YOUR TASK:
Copy the records below, from the line containing "594x1224 pixels." through the last line; leave out pictures.

* * *

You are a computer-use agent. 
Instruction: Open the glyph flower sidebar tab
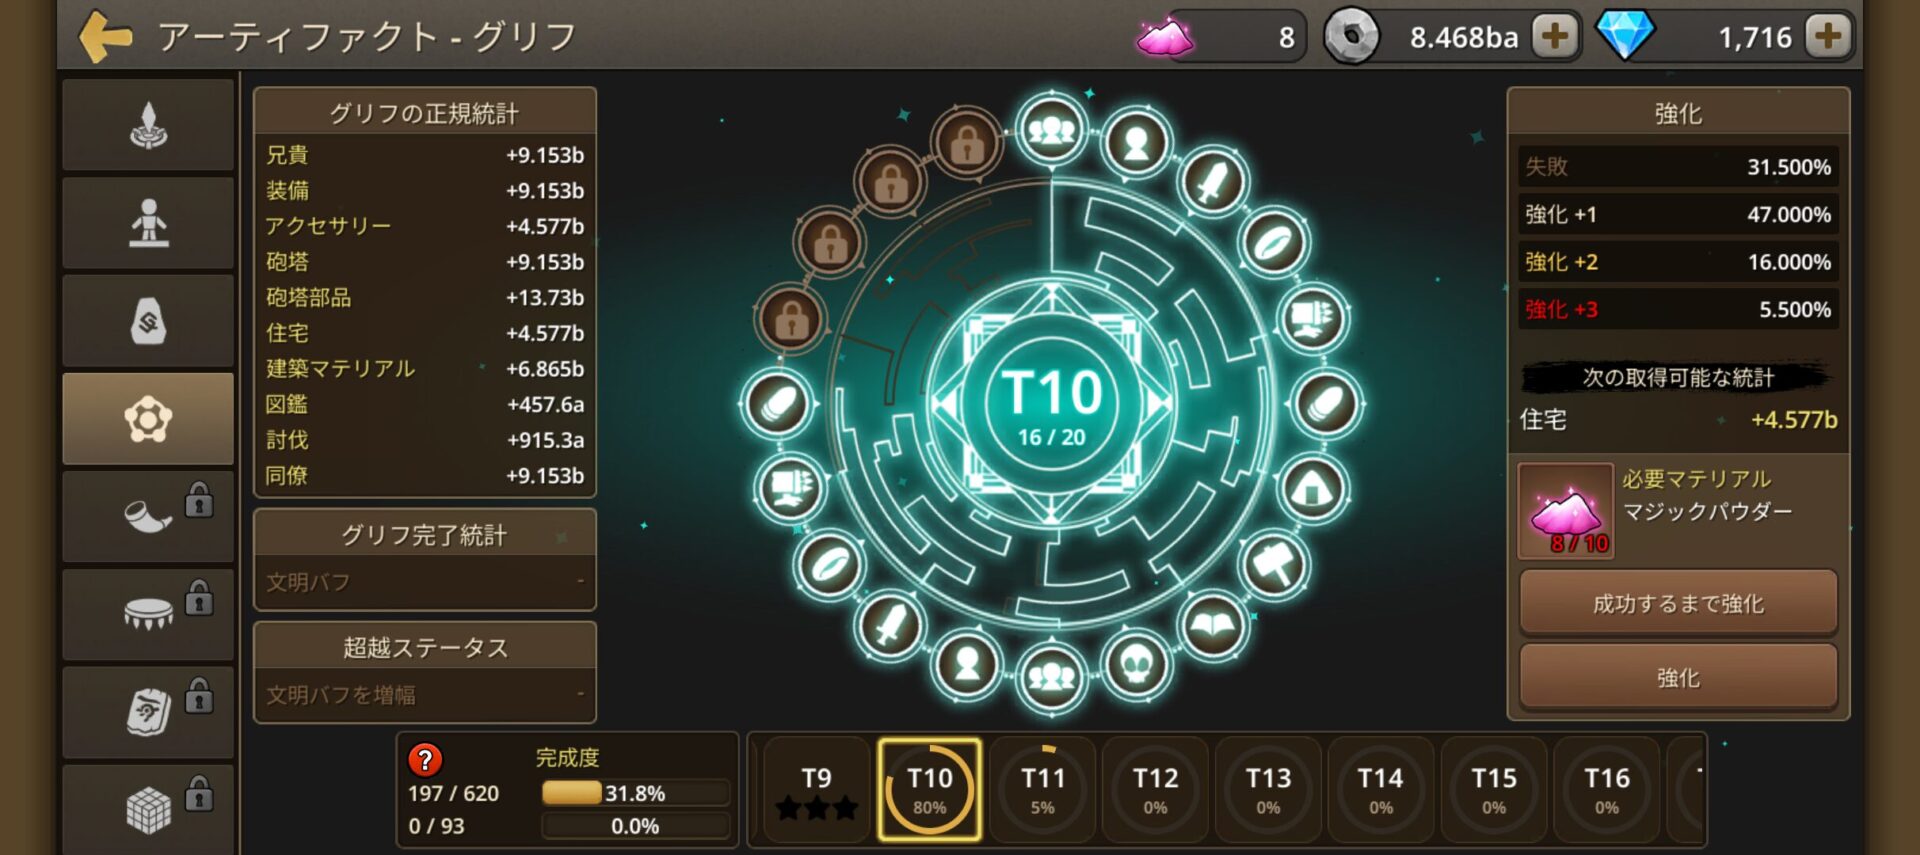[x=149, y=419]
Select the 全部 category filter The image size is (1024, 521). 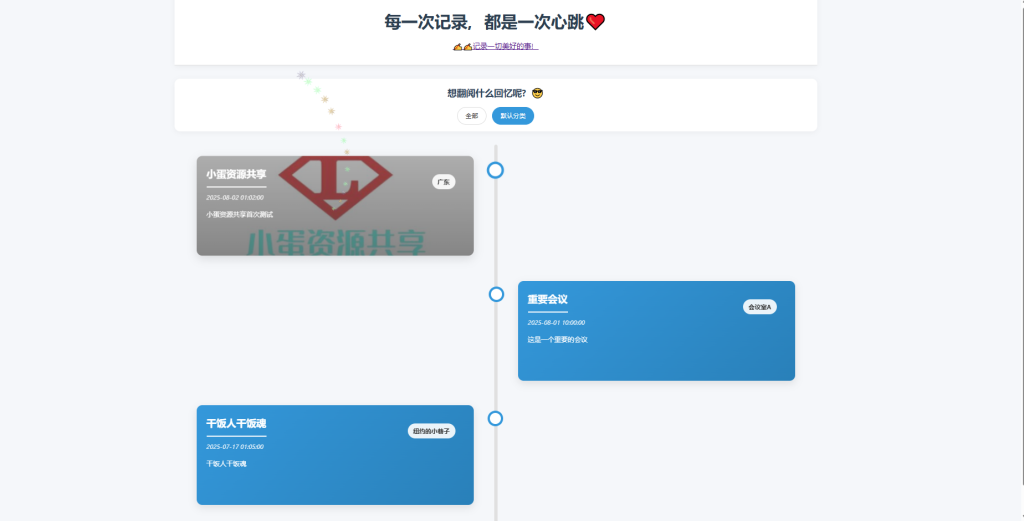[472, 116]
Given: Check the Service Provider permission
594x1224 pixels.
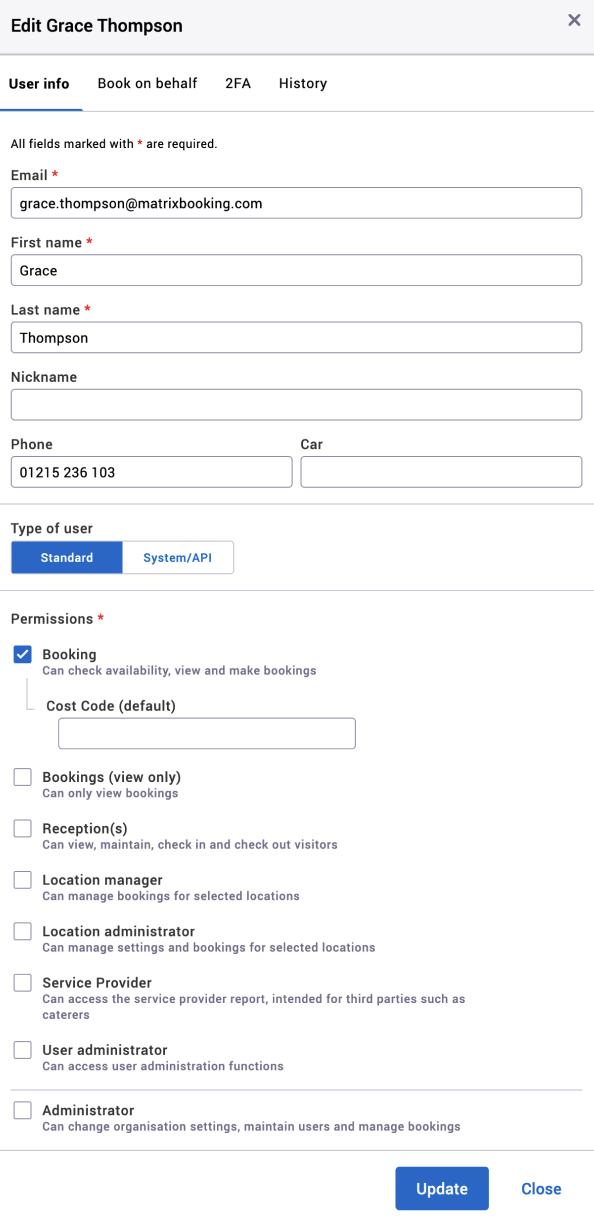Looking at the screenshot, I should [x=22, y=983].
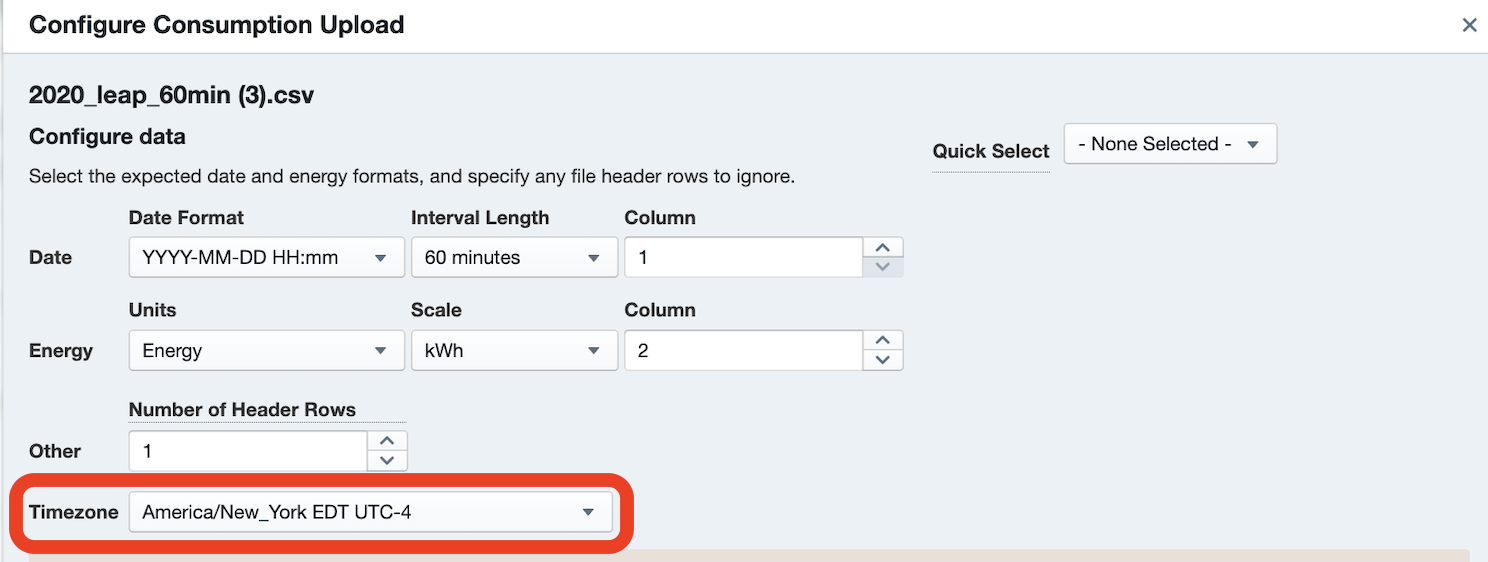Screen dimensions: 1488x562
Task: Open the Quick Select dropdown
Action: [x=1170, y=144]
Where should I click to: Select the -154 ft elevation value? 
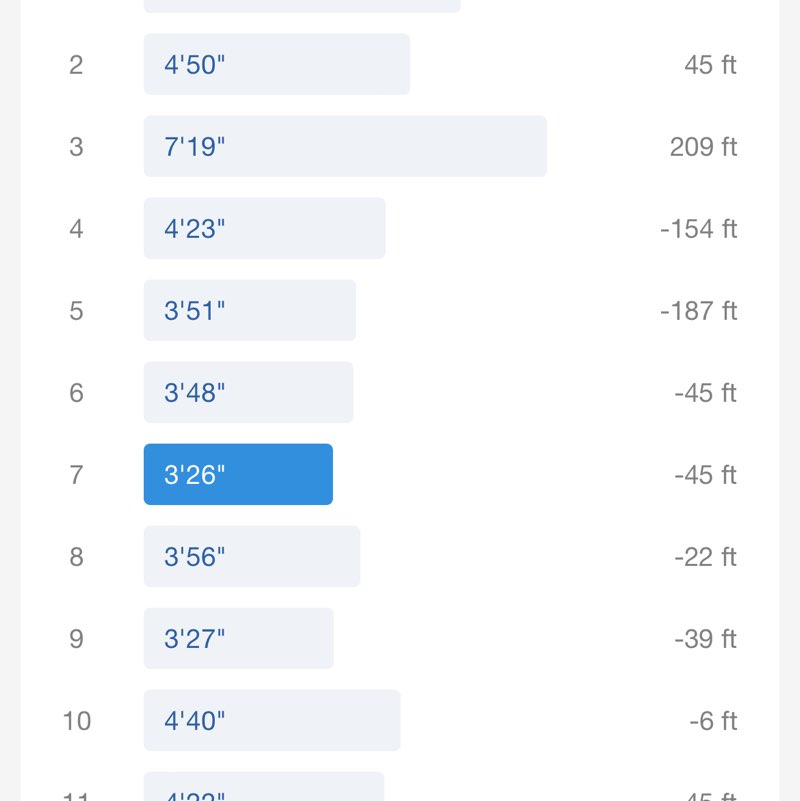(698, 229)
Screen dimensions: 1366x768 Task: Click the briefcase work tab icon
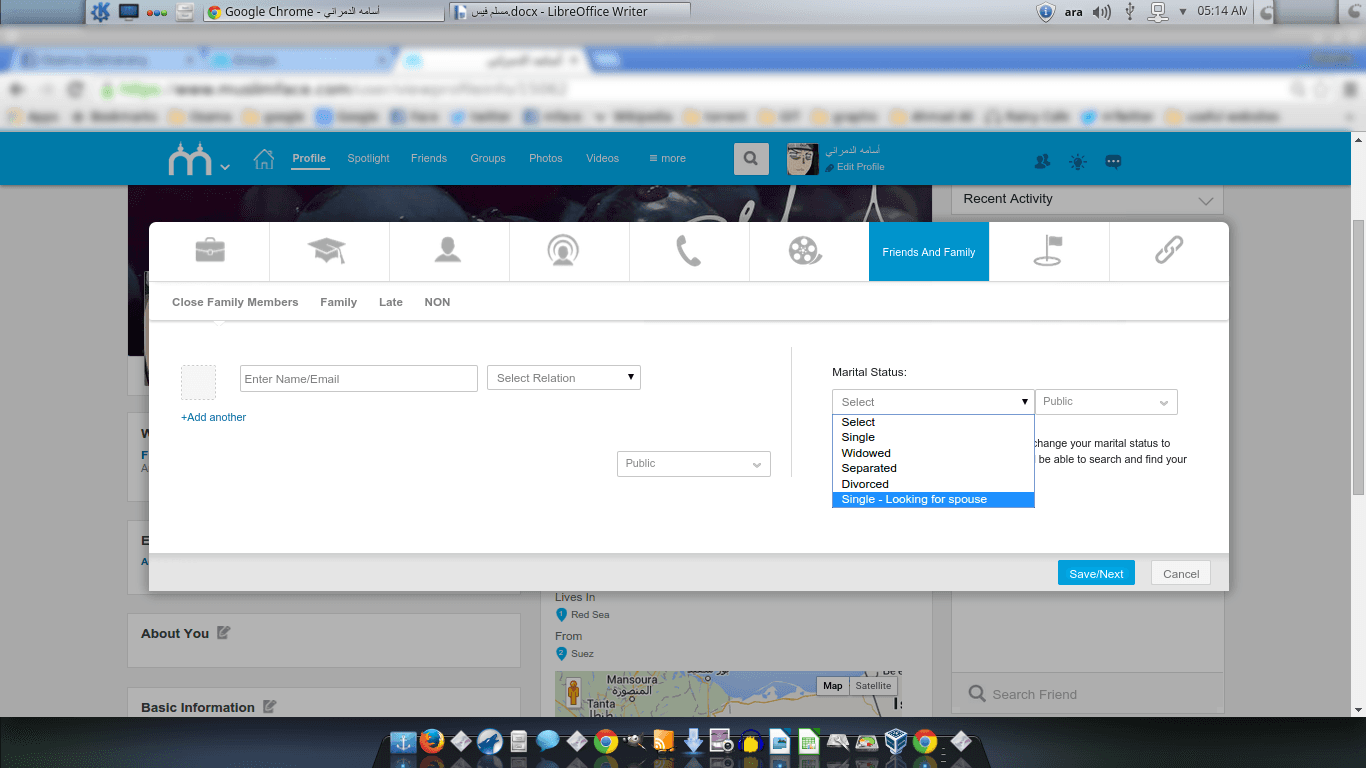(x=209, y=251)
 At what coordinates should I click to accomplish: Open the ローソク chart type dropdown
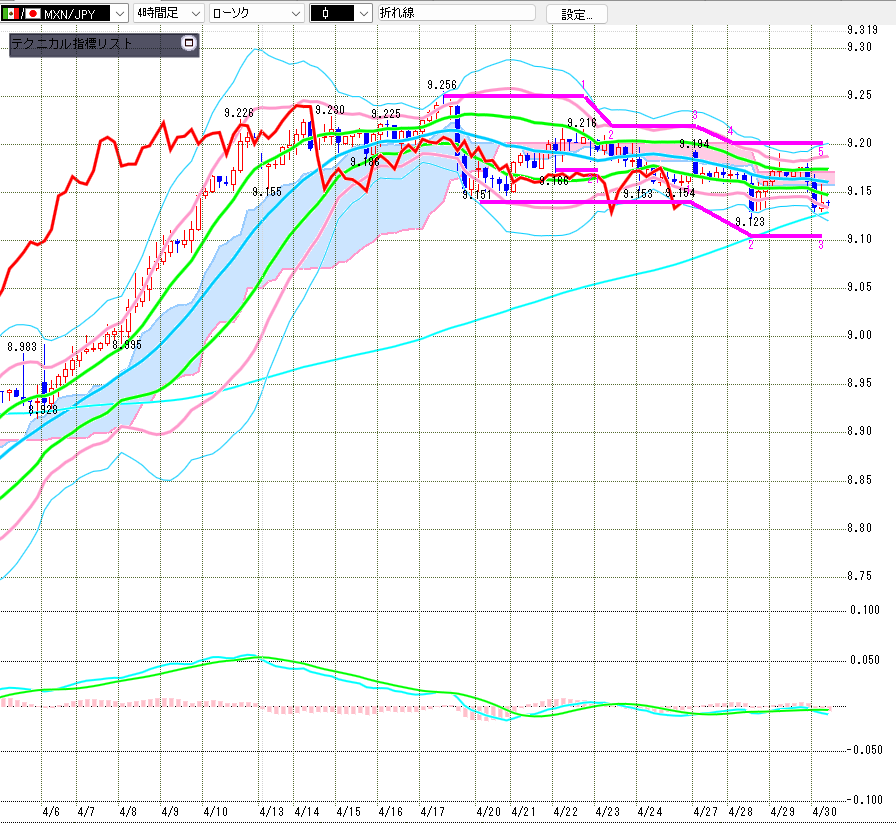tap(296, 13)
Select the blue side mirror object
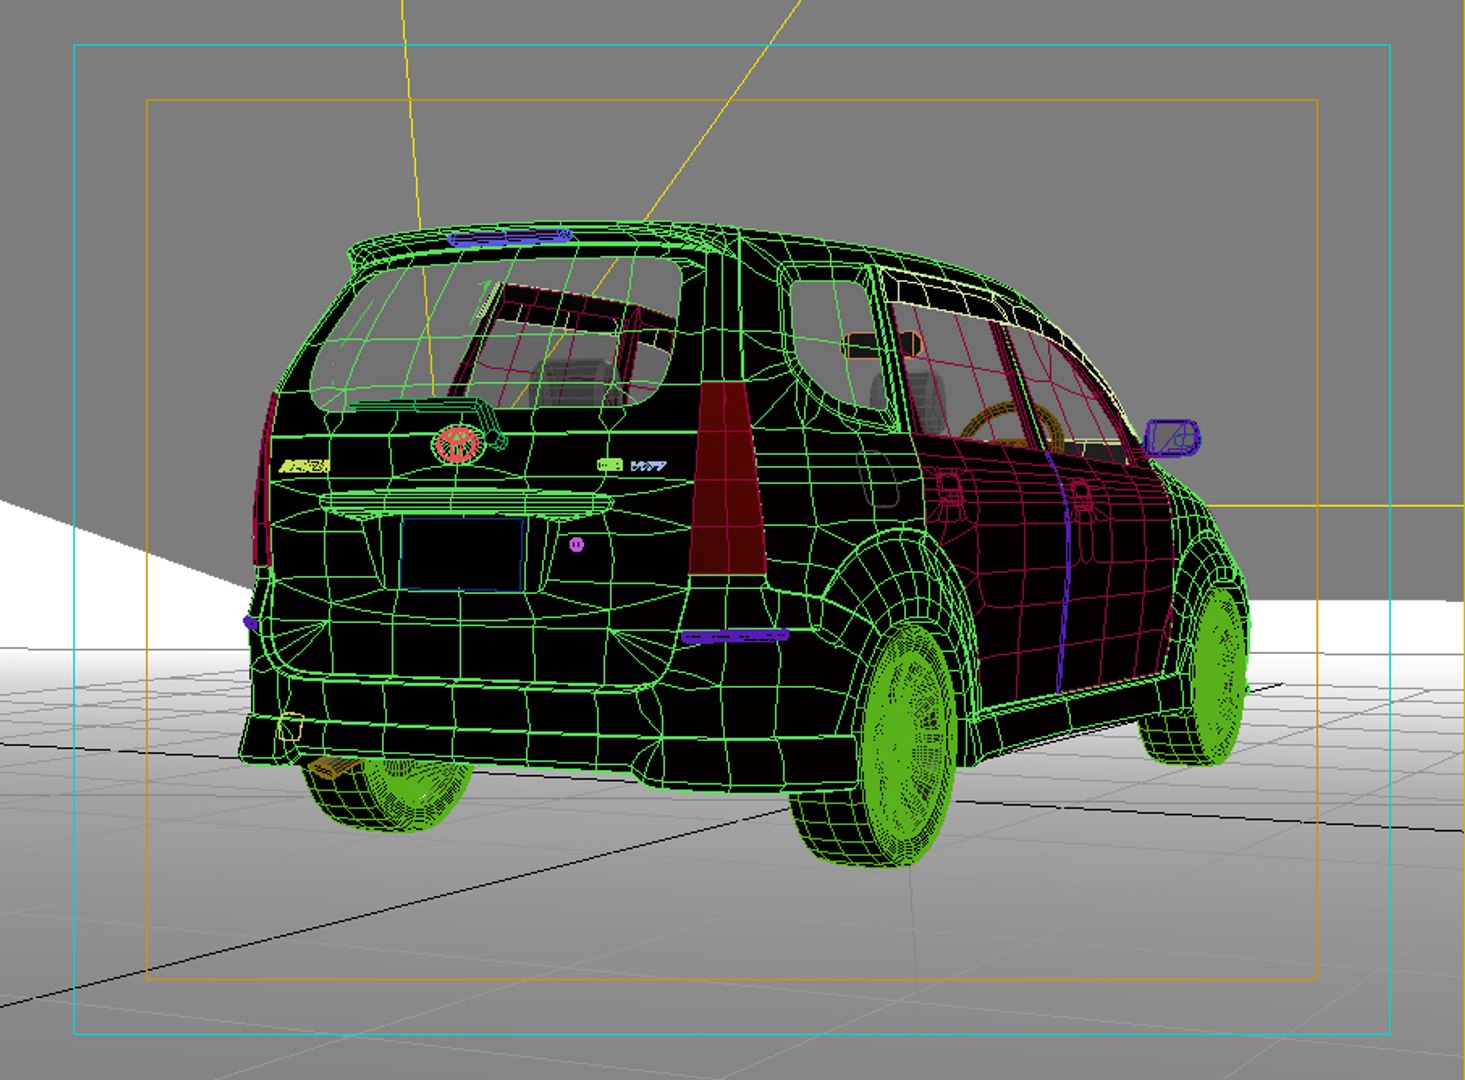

* * *

EXPECTED ANSWER:
594x1224 pixels.
Looking at the screenshot, I should [x=22, y=983].
Screen dimensions: 1488x562
Task: Open the Quick Select dropdown
Action: [x=1170, y=144]
Where should I click to: Select the -154 ft elevation value? 
(698, 229)
Screen dimensions: 1366x768 Task: Click the briefcase work tab icon
(x=209, y=251)
 At what coordinates should I click to accomplish: Open the ローソク chart type dropdown
tap(296, 13)
Select the blue side mirror object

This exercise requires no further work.